Primary testicular lymphoma is a rare tumour accounting for 1-7% of all testicular neoplasms and 1% of Non-Hodgkin’s lymphoma (NHL) [1,2]. It is usually an intermediate or high-grade tumour which is commonly of diffuse large-cell type [3] with Non-Germinal Center B-cell type (Non GCB) being the most common [4]. The various aetiological factors in the pathogenesis of testicular DLBCL include trauma, cryptorchidism, chronic orchitis and filariasis. The HIV positivity is associated with increased risk of primary testicular lymphomas and increased incidence in younger patients.

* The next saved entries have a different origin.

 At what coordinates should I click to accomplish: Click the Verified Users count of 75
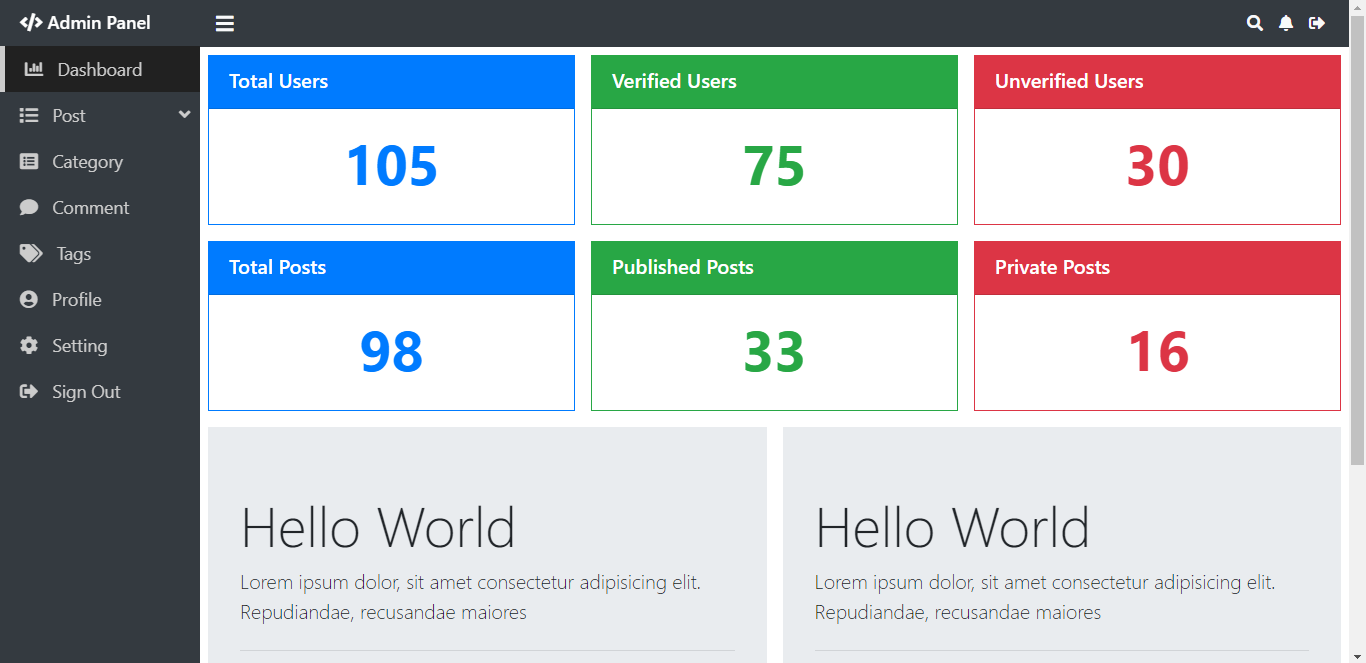775,167

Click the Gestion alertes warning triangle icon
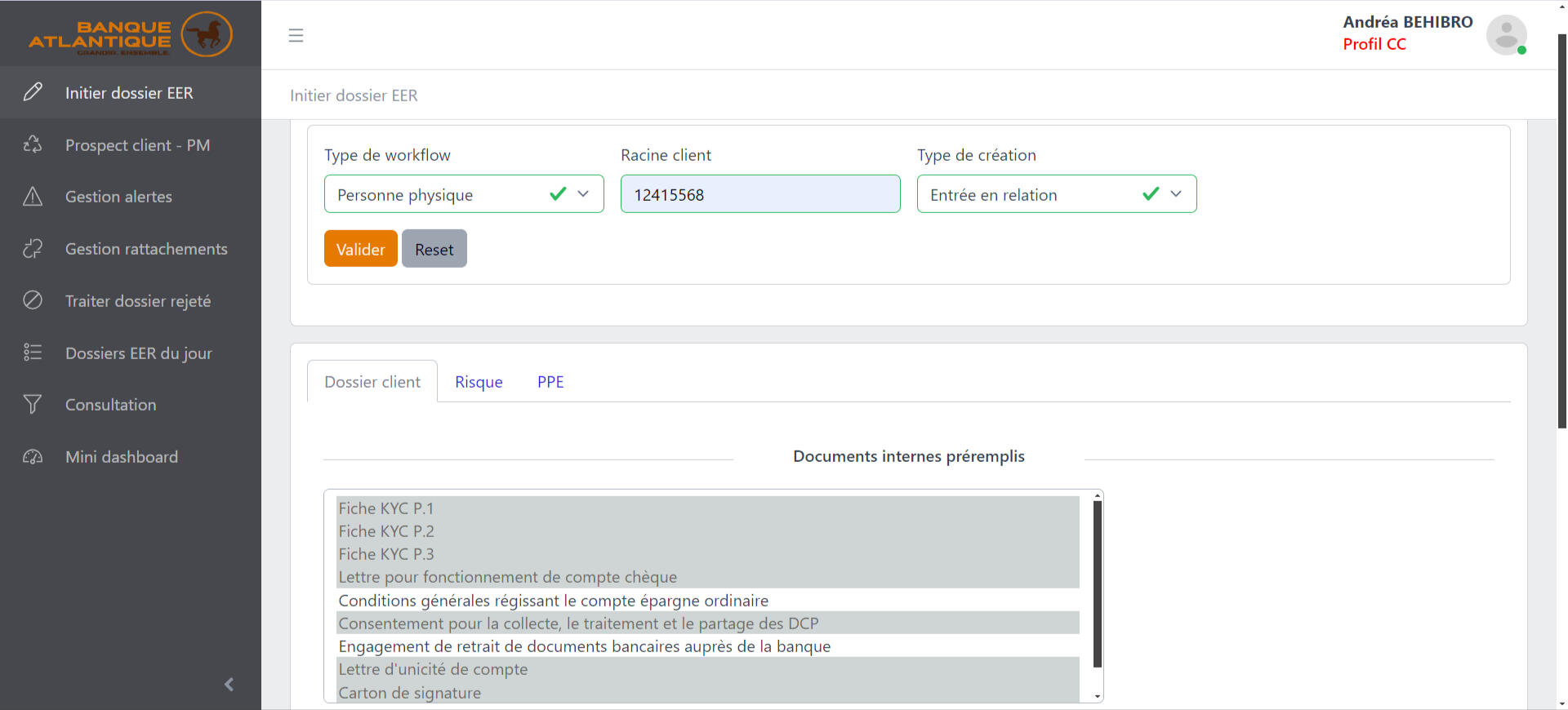coord(33,197)
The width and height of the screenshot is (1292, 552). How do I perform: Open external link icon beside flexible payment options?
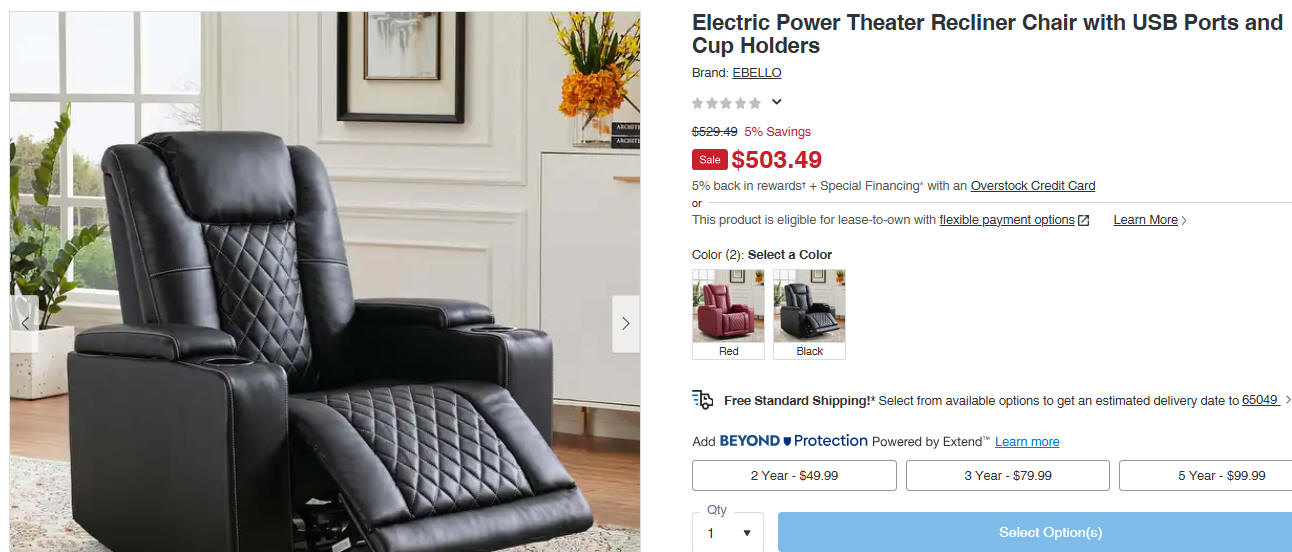point(1084,220)
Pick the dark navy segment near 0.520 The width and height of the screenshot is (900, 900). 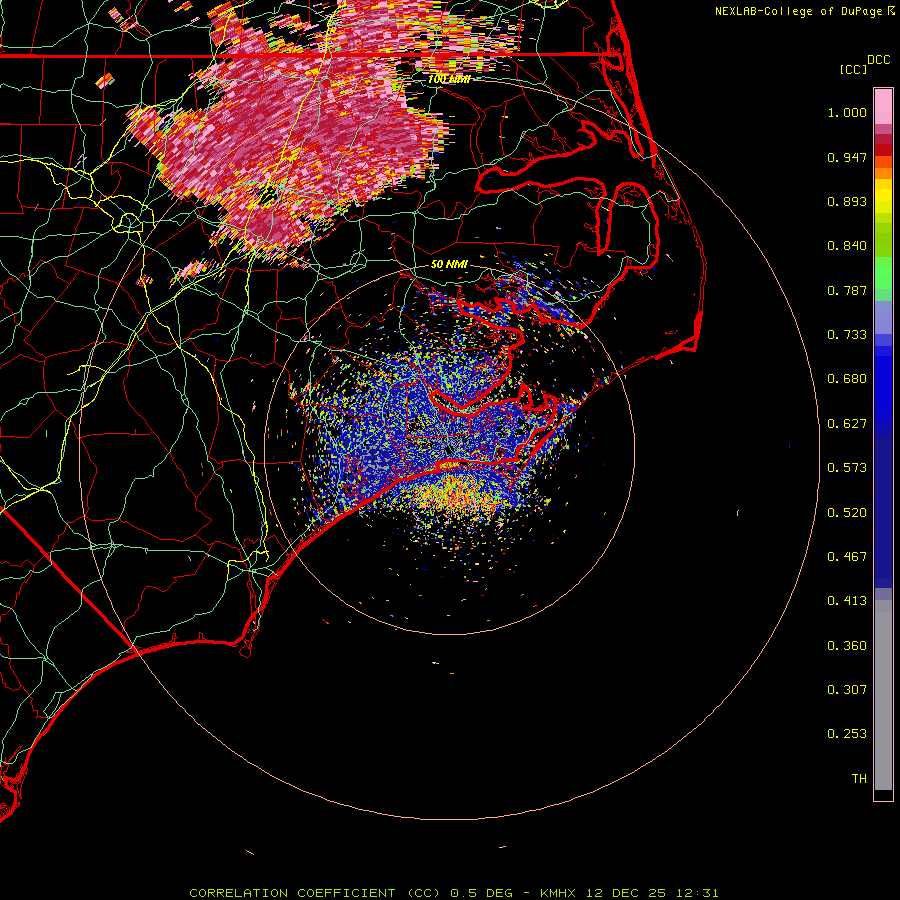click(883, 511)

As mentioned above, the Non GCB type of DLBCL is more common than GCB type. The pathogenesis of GCB phenotype show t (14:18) while bcl2 is expressed in majority of DLBCL irrespective of the phenotype. It suggests the antiapoptotic functions of bcl2. Apart from that bcl6 which is a transcriptional repressor genes, so when mutated in DLBCL, it plays a role in lymphomagenesis by altering B cell terminal differentiation. NF-kB activation is also important particularly in GCB type [5].

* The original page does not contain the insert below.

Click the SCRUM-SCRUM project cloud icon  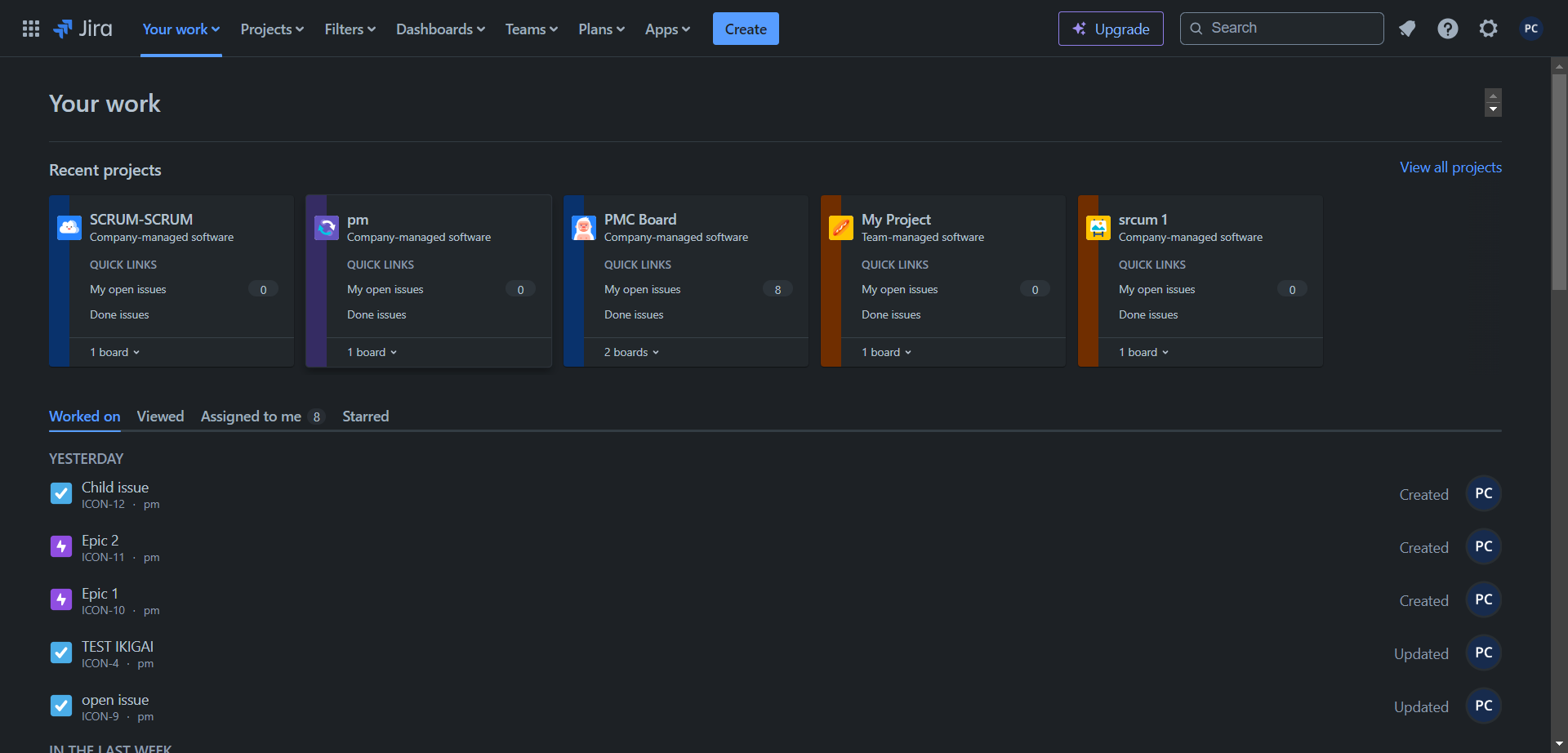(69, 227)
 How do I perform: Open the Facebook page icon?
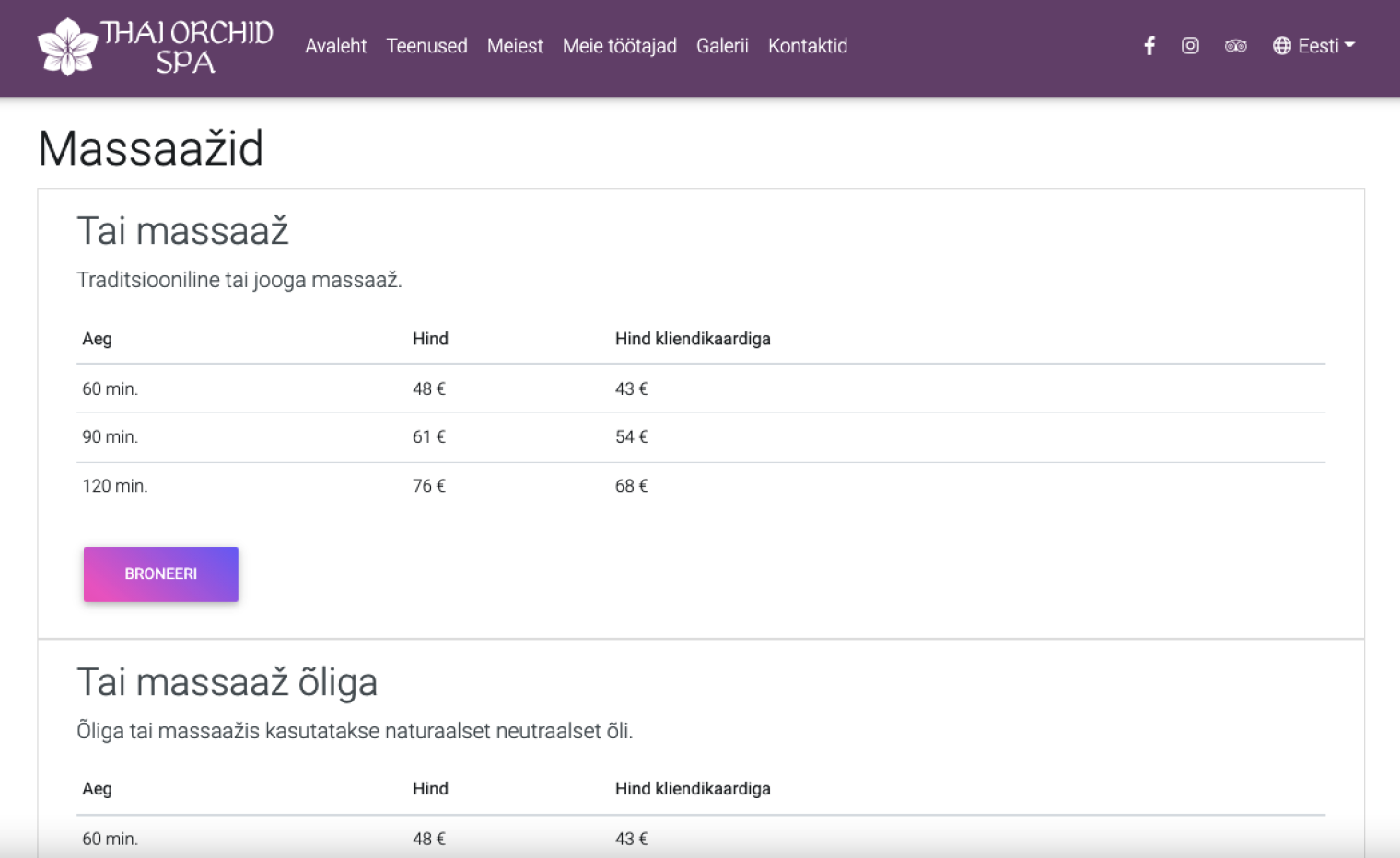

The present case presented with painless, unilateral swelling with no associated B symptoms with the presenting duration of 4 months, similar to the other studies done in Indian subcontinent [6]. The diagnosis of Testicular DLBCL poses a challenge not only because of the rarity of the disease (~7% of testicular neoplasms) but also due to the aggressive nature of the disease. The diagnosis involves morphology which can resemble other neoplastic and non-neoplastic conditions such as Seminoma, embryonal carcinoma, plasmacytomas and granulomatous orchitis. In neoplastic conditions such as seminoma, there is monotonous population of cells with round nucleus and moderate amount of eosinophilic cytoplasm. In embryonal carcinoma, there are epithelioid like cells arranged in various patterns such as glandular are seen. On histomorphology, testicular DLBCL is composed of diffuse pattern of large cells which resemble either centroblasts or immunoblasts. The cells sometimes are anaplastic with neutrophilic infiltration, seen in diffuse pattern totally replacing the normal tissue. In plasmacytomas, the cells predominantly show eccentric nucleoli with perinuclear hoff and round nuclei arranged in sheets. Morphologically in inflammatory conditions such as granulomatous or viral orchitis, presence of reactive lymphoid tissue is common however; diligent search for presence of granulomas and viral inclusions can help in reaching to the diagnosis. Immunohistochemistry can further help in confirming the diagnosis of DLBCL with CD45, CD20, focal MUM - 1 positivity and high Ki index, thus distinguishing them from seminoma and embryonal carcinoma (lack of CK expression in the tumour cells).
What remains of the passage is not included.